WHAT THE EXERCISE ASKS: Copy the entire listing below verbatim, line for line.

DATASET ROWS:
[BEGIN]
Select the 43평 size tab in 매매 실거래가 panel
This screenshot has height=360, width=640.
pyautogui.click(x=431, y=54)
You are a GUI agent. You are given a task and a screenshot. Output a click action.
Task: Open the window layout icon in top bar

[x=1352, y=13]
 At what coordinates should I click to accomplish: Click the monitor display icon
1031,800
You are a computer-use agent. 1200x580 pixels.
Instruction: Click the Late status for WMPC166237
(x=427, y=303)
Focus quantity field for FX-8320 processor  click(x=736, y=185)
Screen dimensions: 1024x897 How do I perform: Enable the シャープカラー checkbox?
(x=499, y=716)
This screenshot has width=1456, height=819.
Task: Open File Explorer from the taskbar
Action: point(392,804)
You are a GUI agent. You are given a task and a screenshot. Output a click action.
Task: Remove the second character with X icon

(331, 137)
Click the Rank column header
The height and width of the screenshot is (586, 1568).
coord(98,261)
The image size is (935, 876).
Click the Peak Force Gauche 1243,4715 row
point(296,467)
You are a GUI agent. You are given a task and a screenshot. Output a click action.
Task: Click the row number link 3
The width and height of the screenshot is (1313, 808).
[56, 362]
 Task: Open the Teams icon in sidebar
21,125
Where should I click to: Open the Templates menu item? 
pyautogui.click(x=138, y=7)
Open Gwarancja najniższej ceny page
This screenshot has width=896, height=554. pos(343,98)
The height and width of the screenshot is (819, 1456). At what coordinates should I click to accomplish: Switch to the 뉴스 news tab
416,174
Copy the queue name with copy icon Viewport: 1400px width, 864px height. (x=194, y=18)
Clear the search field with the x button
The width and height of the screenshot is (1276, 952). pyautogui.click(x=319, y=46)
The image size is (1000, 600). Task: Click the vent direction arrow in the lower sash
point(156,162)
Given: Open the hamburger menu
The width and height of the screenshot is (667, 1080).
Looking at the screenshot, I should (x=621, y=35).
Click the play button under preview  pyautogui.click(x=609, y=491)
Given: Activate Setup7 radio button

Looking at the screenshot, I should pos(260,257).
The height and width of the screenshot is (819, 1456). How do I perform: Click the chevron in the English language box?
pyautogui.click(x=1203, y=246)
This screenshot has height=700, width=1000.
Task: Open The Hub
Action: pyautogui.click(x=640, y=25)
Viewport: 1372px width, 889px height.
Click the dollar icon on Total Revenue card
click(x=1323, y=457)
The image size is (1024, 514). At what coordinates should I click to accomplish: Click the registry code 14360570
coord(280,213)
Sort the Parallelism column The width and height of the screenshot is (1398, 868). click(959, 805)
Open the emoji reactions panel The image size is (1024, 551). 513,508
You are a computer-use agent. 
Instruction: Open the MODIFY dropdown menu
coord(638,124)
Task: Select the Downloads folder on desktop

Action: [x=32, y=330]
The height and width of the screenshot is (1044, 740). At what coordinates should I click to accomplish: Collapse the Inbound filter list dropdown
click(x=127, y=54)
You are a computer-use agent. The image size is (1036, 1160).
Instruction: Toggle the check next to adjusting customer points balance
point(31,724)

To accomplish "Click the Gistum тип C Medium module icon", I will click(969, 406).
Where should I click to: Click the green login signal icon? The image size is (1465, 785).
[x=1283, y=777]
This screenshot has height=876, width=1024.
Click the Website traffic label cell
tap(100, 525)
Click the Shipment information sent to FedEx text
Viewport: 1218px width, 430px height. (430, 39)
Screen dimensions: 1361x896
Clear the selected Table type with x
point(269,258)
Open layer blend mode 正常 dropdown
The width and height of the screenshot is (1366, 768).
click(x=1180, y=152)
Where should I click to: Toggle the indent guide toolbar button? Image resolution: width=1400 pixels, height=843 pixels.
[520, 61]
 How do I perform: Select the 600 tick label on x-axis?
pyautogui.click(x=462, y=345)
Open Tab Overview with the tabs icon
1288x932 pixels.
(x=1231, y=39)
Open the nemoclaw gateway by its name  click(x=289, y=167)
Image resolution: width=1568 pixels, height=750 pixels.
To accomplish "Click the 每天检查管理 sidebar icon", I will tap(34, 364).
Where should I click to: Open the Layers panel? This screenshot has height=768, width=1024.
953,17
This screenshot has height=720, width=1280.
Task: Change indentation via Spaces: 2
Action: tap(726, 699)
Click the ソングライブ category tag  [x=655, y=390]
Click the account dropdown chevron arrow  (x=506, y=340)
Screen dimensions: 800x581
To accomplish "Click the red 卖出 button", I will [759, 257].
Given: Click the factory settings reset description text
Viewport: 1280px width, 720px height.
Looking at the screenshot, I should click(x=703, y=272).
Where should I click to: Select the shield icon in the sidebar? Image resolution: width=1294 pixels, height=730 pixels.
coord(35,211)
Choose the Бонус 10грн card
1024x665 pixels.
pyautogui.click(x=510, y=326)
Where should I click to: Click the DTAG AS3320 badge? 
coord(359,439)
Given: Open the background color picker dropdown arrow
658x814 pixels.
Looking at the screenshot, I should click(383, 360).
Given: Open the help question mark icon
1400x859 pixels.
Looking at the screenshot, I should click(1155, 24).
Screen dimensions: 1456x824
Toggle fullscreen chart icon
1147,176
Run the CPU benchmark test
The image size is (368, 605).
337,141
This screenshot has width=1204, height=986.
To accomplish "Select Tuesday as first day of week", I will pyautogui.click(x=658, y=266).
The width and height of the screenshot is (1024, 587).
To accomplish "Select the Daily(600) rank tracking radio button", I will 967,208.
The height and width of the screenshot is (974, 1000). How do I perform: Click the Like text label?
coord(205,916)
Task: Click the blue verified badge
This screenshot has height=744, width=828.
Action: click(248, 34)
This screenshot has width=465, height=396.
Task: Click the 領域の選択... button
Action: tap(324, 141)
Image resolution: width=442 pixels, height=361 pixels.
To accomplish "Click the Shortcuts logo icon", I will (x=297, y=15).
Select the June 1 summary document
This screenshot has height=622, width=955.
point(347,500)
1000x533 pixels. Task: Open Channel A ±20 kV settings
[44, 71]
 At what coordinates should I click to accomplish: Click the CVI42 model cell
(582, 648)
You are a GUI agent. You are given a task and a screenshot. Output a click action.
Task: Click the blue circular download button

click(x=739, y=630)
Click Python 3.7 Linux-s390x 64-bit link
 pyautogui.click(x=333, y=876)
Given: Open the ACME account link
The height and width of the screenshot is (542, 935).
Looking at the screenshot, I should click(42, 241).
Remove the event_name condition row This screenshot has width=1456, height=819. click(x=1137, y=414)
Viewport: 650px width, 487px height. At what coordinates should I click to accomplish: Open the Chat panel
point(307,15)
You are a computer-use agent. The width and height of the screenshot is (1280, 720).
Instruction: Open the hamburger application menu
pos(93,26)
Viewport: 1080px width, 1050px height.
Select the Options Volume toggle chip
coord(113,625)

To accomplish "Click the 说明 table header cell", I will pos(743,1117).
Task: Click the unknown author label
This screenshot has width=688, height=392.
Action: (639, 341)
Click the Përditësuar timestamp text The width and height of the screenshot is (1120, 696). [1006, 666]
[END]
OUTPUT OF THE TASK:
Select the 43평 size tab in 매매 실거래가 panel
This screenshot has height=360, width=640.
pyautogui.click(x=431, y=54)
You are a GUI agent. You are given a task and a screenshot. Output a click action.
Task: Open the window layout icon in top bar

[x=1352, y=13]
 At what coordinates should I click to accomplish: Click the monitor display icon
1031,800
You are a computer-use agent. 1200x580 pixels.
Instruction: Click the Late status for WMPC166237
(x=427, y=303)
Focus quantity field for FX-8320 processor  click(x=736, y=185)
Screen dimensions: 1024x897 How do I perform: Enable the シャープカラー checkbox?
(x=499, y=716)
This screenshot has width=1456, height=819.
Task: Open File Explorer from the taskbar
Action: point(392,804)
You are a GUI agent. You are given a task and a screenshot. Output a click action.
Task: Remove the second character with X icon

(331, 137)
Click the Rank column header
The height and width of the screenshot is (586, 1568).
coord(98,261)
The image size is (935, 876).
Click the Peak Force Gauche 1243,4715 row
point(296,467)
You are a GUI agent. You are given a task and a screenshot. Output a click action.
Task: Click the row number link 3
The width and height of the screenshot is (1313, 808).
[56, 362]
 Task: Open the Teams icon in sidebar
21,125
Where should I click to: Open the Templates menu item? 
pyautogui.click(x=138, y=7)
Open Gwarancja najniższej ceny page
This screenshot has width=896, height=554. pos(343,98)
The height and width of the screenshot is (819, 1456). At what coordinates should I click to accomplish: Switch to the 뉴스 news tab
416,174
Copy the queue name with copy icon Viewport: 1400px width, 864px height. (x=194, y=18)
Clear the search field with the x button
The width and height of the screenshot is (1276, 952). pyautogui.click(x=319, y=46)
The image size is (1000, 600). Task: Click the vent direction arrow in the lower sash
point(156,162)
Given: Open the hamburger menu
The width and height of the screenshot is (667, 1080).
Looking at the screenshot, I should (x=621, y=35).
Click the play button under preview  pyautogui.click(x=609, y=491)
Given: Activate Setup7 radio button

Looking at the screenshot, I should pos(260,257).
The height and width of the screenshot is (819, 1456). How do I perform: Click the chevron in the English language box?
pyautogui.click(x=1203, y=246)
This screenshot has height=700, width=1000.
Task: Open The Hub
Action: pyautogui.click(x=640, y=25)
Viewport: 1372px width, 889px height.
Click the dollar icon on Total Revenue card
click(x=1323, y=457)
The image size is (1024, 514). At what coordinates should I click to accomplish: Click the registry code 14360570
coord(280,213)
Sort the Parallelism column The width and height of the screenshot is (1398, 868). click(959, 805)
Open the emoji reactions panel The image size is (1024, 551). 513,508
You are a computer-use agent. 
Instruction: Open the MODIFY dropdown menu
coord(638,124)
Task: Select the Downloads folder on desktop

Action: [x=32, y=330]
The height and width of the screenshot is (1044, 740). At what coordinates should I click to accomplish: Collapse the Inbound filter list dropdown
click(x=127, y=54)
You are a computer-use agent. The image size is (1036, 1160).
Instruction: Toggle the check next to adjusting customer points balance
point(31,724)

To accomplish "Click the Gistum тип C Medium module icon", I will click(969, 406).
Where should I click to: Click the green login signal icon? The image size is (1465, 785).
[x=1283, y=777]
This screenshot has height=876, width=1024.
Click the Website traffic label cell
tap(100, 525)
Click the Shipment information sent to FedEx text
Viewport: 1218px width, 430px height. (430, 39)
Screen dimensions: 1361x896
Clear the selected Table type with x
point(269,258)
Open layer blend mode 正常 dropdown
The width and height of the screenshot is (1366, 768).
click(x=1180, y=152)
Where should I click to: Toggle the indent guide toolbar button? Image resolution: width=1400 pixels, height=843 pixels.
[520, 61]
 How do I perform: Select the 600 tick label on x-axis?
pyautogui.click(x=462, y=345)
Open Tab Overview with the tabs icon
1288x932 pixels.
(x=1231, y=39)
Open the nemoclaw gateway by its name  click(x=289, y=167)
Image resolution: width=1568 pixels, height=750 pixels.
To accomplish "Click the 每天检查管理 sidebar icon", I will tap(34, 364).
Where should I click to: Open the Layers panel? This screenshot has height=768, width=1024.
953,17
This screenshot has height=720, width=1280.
Task: Change indentation via Spaces: 2
Action: tap(726, 699)
Click the ソングライブ category tag  [x=655, y=390]
Click the account dropdown chevron arrow  (x=506, y=340)
Screen dimensions: 800x581
To accomplish "Click the red 卖出 button", I will [759, 257].
Given: Click the factory settings reset description text
Viewport: 1280px width, 720px height.
Looking at the screenshot, I should click(x=703, y=272).
Where should I click to: Select the shield icon in the sidebar? Image resolution: width=1294 pixels, height=730 pixels.
coord(35,211)
Choose the Бонус 10грн card
1024x665 pixels.
pyautogui.click(x=510, y=326)
Where should I click to: Click the DTAG AS3320 badge? 
coord(359,439)
Given: Open the background color picker dropdown arrow
658x814 pixels.
Looking at the screenshot, I should click(383, 360).
Given: Open the help question mark icon
1400x859 pixels.
Looking at the screenshot, I should click(1155, 24).
Screen dimensions: 1456x824
Toggle fullscreen chart icon
1147,176
Run the CPU benchmark test
The image size is (368, 605).
337,141
This screenshot has width=1204, height=986.
To accomplish "Select Tuesday as first day of week", I will pyautogui.click(x=658, y=266).
The width and height of the screenshot is (1024, 587).
To accomplish "Select the Daily(600) rank tracking radio button", I will 967,208.
The height and width of the screenshot is (974, 1000). How do I perform: Click the Like text label?
coord(205,916)
Task: Click the blue verified badge
This screenshot has height=744, width=828.
Action: click(248, 34)
This screenshot has width=465, height=396.
Task: Click the 領域の選択... button
Action: tap(324, 141)
Image resolution: width=442 pixels, height=361 pixels.
To accomplish "Click the Shortcuts logo icon", I will (x=297, y=15).
Select the June 1 summary document
This screenshot has height=622, width=955.
point(347,500)
1000x533 pixels. Task: Open Channel A ±20 kV settings
[44, 71]
 At what coordinates should I click to accomplish: Click the CVI42 model cell
(582, 648)
You are a GUI agent. You are given a task and a screenshot. Output a click action.
Task: Click the blue circular download button

click(x=739, y=630)
Click Python 3.7 Linux-s390x 64-bit link
 pyautogui.click(x=333, y=876)
Given: Open the ACME account link
The height and width of the screenshot is (542, 935).
Looking at the screenshot, I should click(42, 241).
Remove the event_name condition row This screenshot has width=1456, height=819. click(x=1137, y=414)
Viewport: 650px width, 487px height. At what coordinates should I click to accomplish: Open the Chat panel
point(307,15)
You are a computer-use agent. The width and height of the screenshot is (1280, 720).
Instruction: Open the hamburger application menu
pos(93,26)
Viewport: 1080px width, 1050px height.
Select the Options Volume toggle chip
coord(113,625)

To accomplish "Click the 说明 table header cell", I will pos(743,1117).
Task: Click the unknown author label
This screenshot has width=688, height=392.
Action: (639, 341)
Click the Përditësuar timestamp text The width and height of the screenshot is (1120, 696). [1006, 666]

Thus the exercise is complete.